ABSTRACT. Program synthesis automatically constructs programs from specifications. Strategy Logic is a powerful specification language whose goal is to give theoretical foundations for program synthesis in a multi-agent setting. One limitation of Strategy Logic is that it is purely qualitative. For instance it cannot specify quantitative properties of executions such as "every request is quickly granted", or quantitative properties of trees such as "most executions of the system terminate". In this work, we extend Strategy Logic to include quantitative aspects in a way that can express bounds on "how quickly" and "how many". We define Prompt Strategy Logic, which encompasses Prompt LTL (itself an extension of LTL with a prompt eventuality temporal operator), and we define Bounded-Outcome Strategy Logic which has a bounded quantifier on paths. We supply a general technique, based on the study of automata with counters, that solves the model-checking problems for both these logics.
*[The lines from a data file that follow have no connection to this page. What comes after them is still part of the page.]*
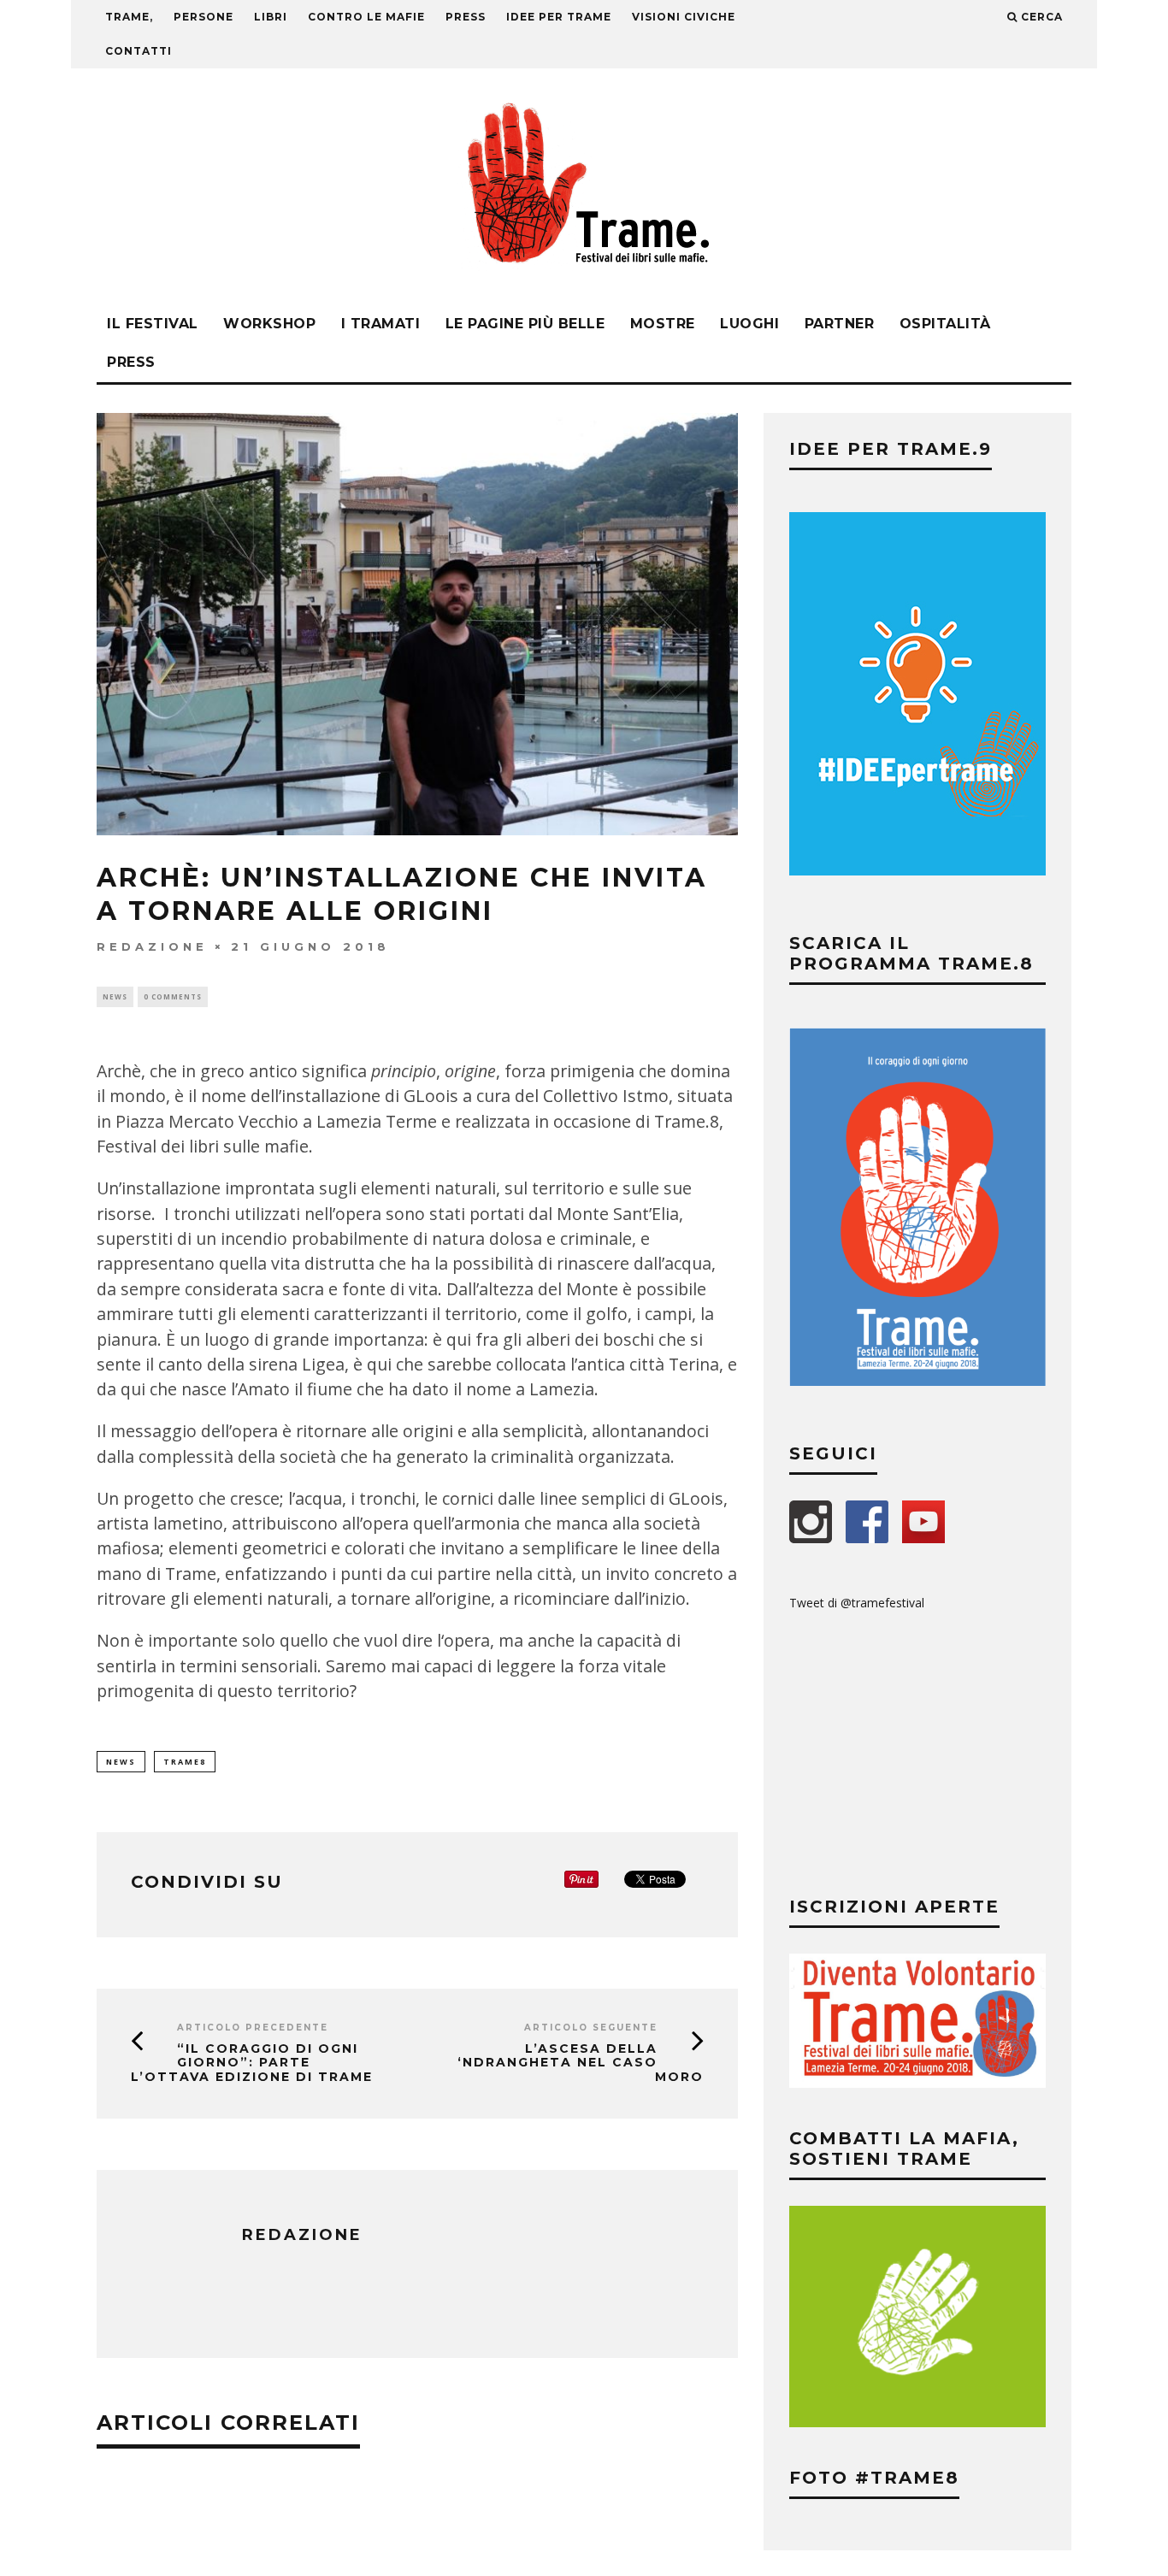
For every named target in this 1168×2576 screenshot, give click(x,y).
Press (131, 362)
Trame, (129, 16)
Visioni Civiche (683, 16)
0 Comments (173, 996)
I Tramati (381, 323)
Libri (270, 16)
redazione (152, 946)
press (465, 16)
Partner (840, 323)
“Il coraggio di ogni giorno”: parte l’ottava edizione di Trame (252, 2063)
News (115, 996)
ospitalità (945, 323)
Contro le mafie (366, 16)
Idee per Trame (558, 16)
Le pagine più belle (525, 323)
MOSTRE (662, 323)
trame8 (184, 1761)
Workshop (269, 323)
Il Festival (152, 323)
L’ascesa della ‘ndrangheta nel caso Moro (580, 2063)
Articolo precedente (252, 2027)
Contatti (138, 50)
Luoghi (749, 323)
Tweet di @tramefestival (856, 1603)
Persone (203, 16)
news (121, 1761)
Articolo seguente (591, 2027)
Strategy Logic with Imperfect Information

ABSTRACT. We introduce an extension of Strategy logic for the imperfect-information setting, called SLii, and study its model-checking problem. As this logic naturally captures multi-player games with imperfect information, the problem turns out to be undecidable. We introduce a syntactical class of "hierarchical instances" for which, intuitively, as one goes down the syntactic tree of the formula, strategy quantifications are concerned with finer observations of the model. We prove that model-checking SLii restricted to hierarchical instances is decidable. This result, because it allows for complex patterns of existential and universal quantification on strategies, greatly generalises previous ones, such as decidability of multi-player games with imperfect information and hierarchical observations, and decidability of distributed synthesis for hierarchical systems.
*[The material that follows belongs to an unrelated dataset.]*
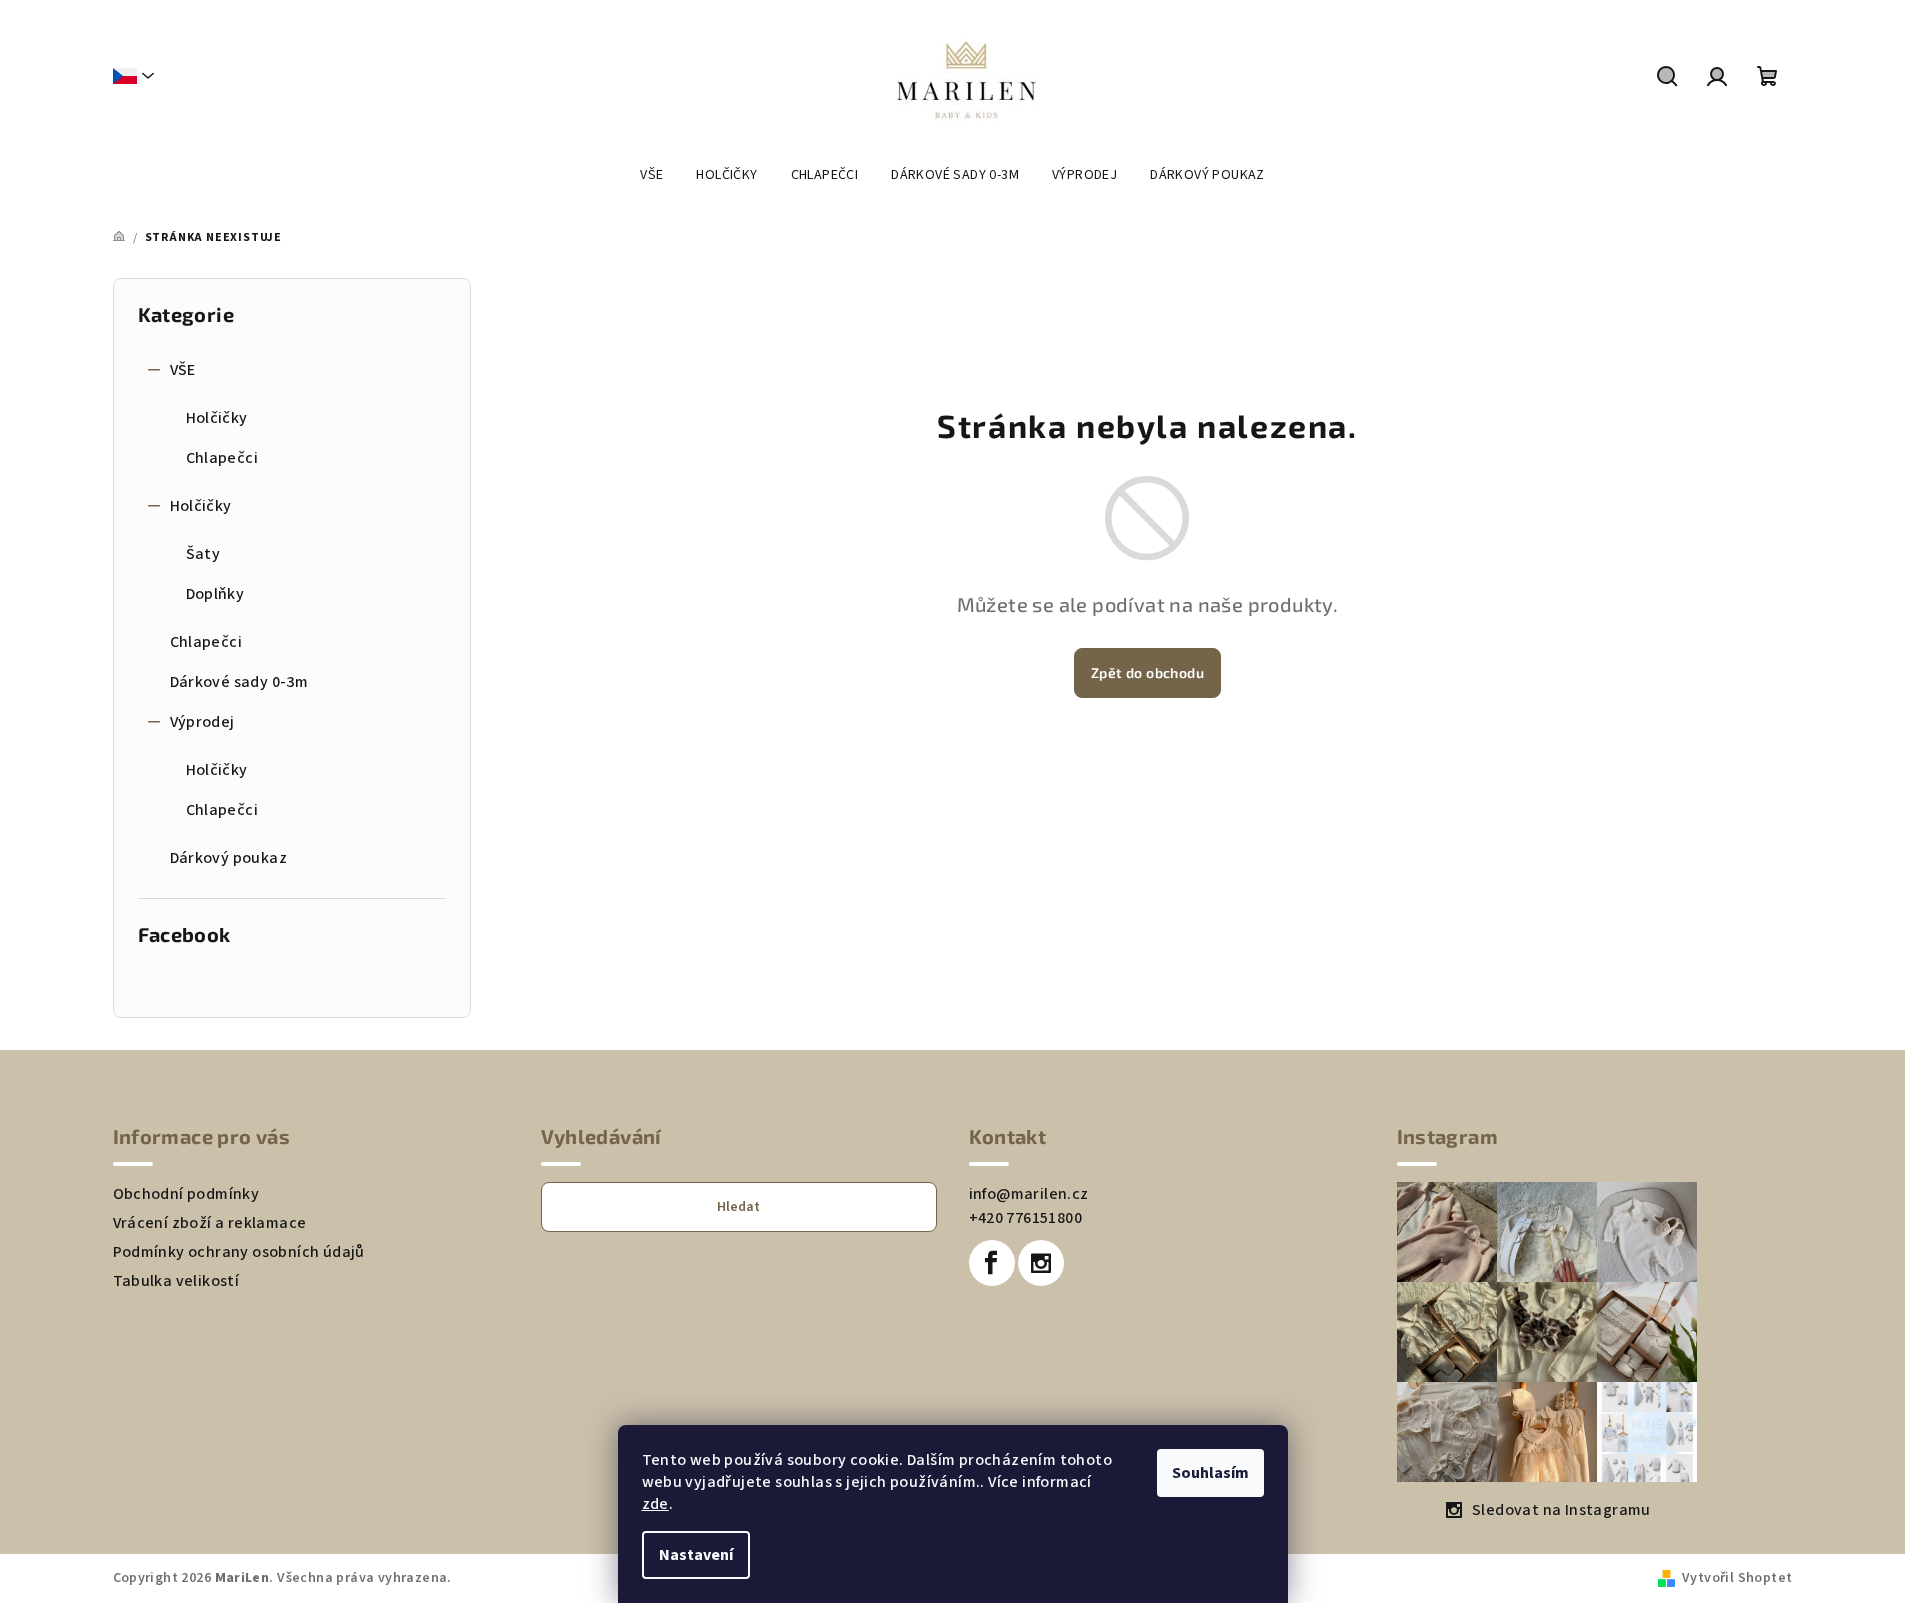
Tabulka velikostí (176, 1281)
Dependences in Strategy Logic

ABSTRACT. Strategy Logic (SL) is a very expressive temporal logic for specifying and verifying properties of multi-agent systems: in SL, one can quantify over strategies, assign them to agents, and express LTL properties of the resulting plays. Such a powerful framework has two drawbacks: first, model checking SL has non-elementary complexity; second, the exact semantics of SL is rather intricate, and may not correspond to what is expected. In this paper, we focus on strategy dependences in SL, by tracking how existentially-quantified strategies in a formula may (or may not) depend on other strategies selected in the formula, revisiting the approach of [Mogavero et al., Reasoning about strategies: On the model-checking problem, 2014]. We explain why elementary dependences, as defined by Mogavero et al., do not exactly capture the intended concept of behavioral strategies. We address this discrepancy by introducing timeline dependences, and exhibit a large fragment of SL for which model checking can be performed in 2EXPTIME under this new semantics.